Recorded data
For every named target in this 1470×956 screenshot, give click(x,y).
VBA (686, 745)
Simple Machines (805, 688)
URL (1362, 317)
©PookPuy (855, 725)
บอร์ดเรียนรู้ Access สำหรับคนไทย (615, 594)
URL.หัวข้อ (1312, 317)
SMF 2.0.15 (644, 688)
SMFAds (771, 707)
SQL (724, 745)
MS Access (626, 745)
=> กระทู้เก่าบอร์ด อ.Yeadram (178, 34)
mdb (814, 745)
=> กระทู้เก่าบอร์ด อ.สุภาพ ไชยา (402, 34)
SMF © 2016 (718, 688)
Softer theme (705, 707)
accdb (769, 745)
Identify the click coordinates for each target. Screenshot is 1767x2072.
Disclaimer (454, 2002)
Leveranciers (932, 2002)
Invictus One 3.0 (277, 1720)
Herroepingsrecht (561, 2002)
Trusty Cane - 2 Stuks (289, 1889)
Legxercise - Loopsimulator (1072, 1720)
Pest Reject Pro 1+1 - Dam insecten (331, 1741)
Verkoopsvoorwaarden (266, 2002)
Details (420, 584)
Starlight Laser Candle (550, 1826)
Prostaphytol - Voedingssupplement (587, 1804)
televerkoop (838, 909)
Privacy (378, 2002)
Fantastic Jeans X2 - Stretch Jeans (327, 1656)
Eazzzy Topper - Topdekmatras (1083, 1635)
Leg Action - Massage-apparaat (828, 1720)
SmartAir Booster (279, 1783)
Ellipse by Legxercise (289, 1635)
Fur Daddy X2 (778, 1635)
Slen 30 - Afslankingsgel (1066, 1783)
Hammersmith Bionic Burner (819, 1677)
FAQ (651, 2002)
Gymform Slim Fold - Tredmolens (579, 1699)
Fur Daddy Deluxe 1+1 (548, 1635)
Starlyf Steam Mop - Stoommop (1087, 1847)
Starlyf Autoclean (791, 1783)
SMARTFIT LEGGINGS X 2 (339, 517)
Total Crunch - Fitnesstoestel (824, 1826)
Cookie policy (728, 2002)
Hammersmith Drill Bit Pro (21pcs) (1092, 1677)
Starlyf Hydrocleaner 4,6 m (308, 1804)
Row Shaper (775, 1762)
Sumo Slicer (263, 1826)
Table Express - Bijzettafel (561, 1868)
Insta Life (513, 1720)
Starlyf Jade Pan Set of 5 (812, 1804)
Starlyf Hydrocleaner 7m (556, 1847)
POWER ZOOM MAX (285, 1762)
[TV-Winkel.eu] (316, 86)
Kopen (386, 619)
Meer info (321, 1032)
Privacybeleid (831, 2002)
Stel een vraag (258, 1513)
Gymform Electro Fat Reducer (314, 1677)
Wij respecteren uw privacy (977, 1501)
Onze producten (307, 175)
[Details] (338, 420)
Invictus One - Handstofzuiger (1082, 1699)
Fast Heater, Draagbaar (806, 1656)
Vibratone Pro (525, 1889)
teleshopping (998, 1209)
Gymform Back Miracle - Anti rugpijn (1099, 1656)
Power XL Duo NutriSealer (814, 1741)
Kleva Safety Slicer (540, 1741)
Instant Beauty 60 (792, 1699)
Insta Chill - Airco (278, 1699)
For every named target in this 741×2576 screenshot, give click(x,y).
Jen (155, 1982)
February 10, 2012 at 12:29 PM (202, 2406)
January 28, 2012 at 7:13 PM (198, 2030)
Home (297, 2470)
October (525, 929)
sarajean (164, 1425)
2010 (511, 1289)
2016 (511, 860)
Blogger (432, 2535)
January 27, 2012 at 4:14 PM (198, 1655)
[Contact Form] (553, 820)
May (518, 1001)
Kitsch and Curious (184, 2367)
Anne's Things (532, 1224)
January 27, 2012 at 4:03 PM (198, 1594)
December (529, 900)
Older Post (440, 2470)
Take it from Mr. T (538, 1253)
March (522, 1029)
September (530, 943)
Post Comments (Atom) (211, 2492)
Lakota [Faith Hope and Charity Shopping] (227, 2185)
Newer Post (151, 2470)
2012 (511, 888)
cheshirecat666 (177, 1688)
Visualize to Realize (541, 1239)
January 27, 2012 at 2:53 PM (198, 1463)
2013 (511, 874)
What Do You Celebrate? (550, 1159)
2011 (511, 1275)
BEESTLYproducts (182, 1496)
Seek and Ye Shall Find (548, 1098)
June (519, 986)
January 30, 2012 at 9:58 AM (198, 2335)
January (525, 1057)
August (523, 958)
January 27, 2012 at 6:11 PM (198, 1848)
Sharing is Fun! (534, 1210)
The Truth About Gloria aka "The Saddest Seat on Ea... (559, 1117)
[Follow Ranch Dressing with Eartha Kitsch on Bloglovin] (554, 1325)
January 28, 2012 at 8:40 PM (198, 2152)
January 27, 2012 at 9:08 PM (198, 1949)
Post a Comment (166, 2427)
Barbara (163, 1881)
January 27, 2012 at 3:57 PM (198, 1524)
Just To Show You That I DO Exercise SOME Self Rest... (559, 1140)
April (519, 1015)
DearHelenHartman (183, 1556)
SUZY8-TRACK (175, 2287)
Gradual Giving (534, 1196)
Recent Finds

## EXERCISE BRIEF
Give the exact lines, and only those, from the line containing "Verkoopsvoorwaarden (266, 2002)" through the line containing "Insta Life (513, 1720)" in the entries above.

## ANSWER
Verkoopsvoorwaarden (266, 2002)
Details (420, 584)
Starlight Laser Candle (550, 1826)
Prostaphytol - Voedingssupplement (587, 1804)
televerkoop (838, 909)
Privacy (378, 2002)
Fantastic Jeans X2 - Stretch Jeans (327, 1656)
Eazzzy Topper - Topdekmatras (1083, 1635)
Leg Action - Massage-apparaat (828, 1720)
SmartAir Booster (279, 1783)
Ellipse by Legxercise (289, 1635)
Fur Daddy X2 (778, 1635)
Slen 30 - Afslankingsgel (1066, 1783)
Hammersmith Bionic Burner (819, 1677)
FAQ (651, 2002)
Gymform Slim Fold - Tredmolens (579, 1699)
Fur Daddy Deluxe 1+1 (548, 1635)
Starlyf Steam Mop - Stoommop (1087, 1847)
Starlyf Autoclean (791, 1783)
SMARTFIT LEGGINGS X 2 (339, 517)
Total Crunch - Fitnesstoestel (824, 1826)
Cookie policy (728, 2002)
Hammersmith Drill Bit Pro (21pcs) (1092, 1677)
Starlyf Hydrocleaner 4,6 m (308, 1804)
Row Shaper (775, 1762)
Sumo Slicer (263, 1826)
Table Express - Bijzettafel (561, 1868)
Insta Life (513, 1720)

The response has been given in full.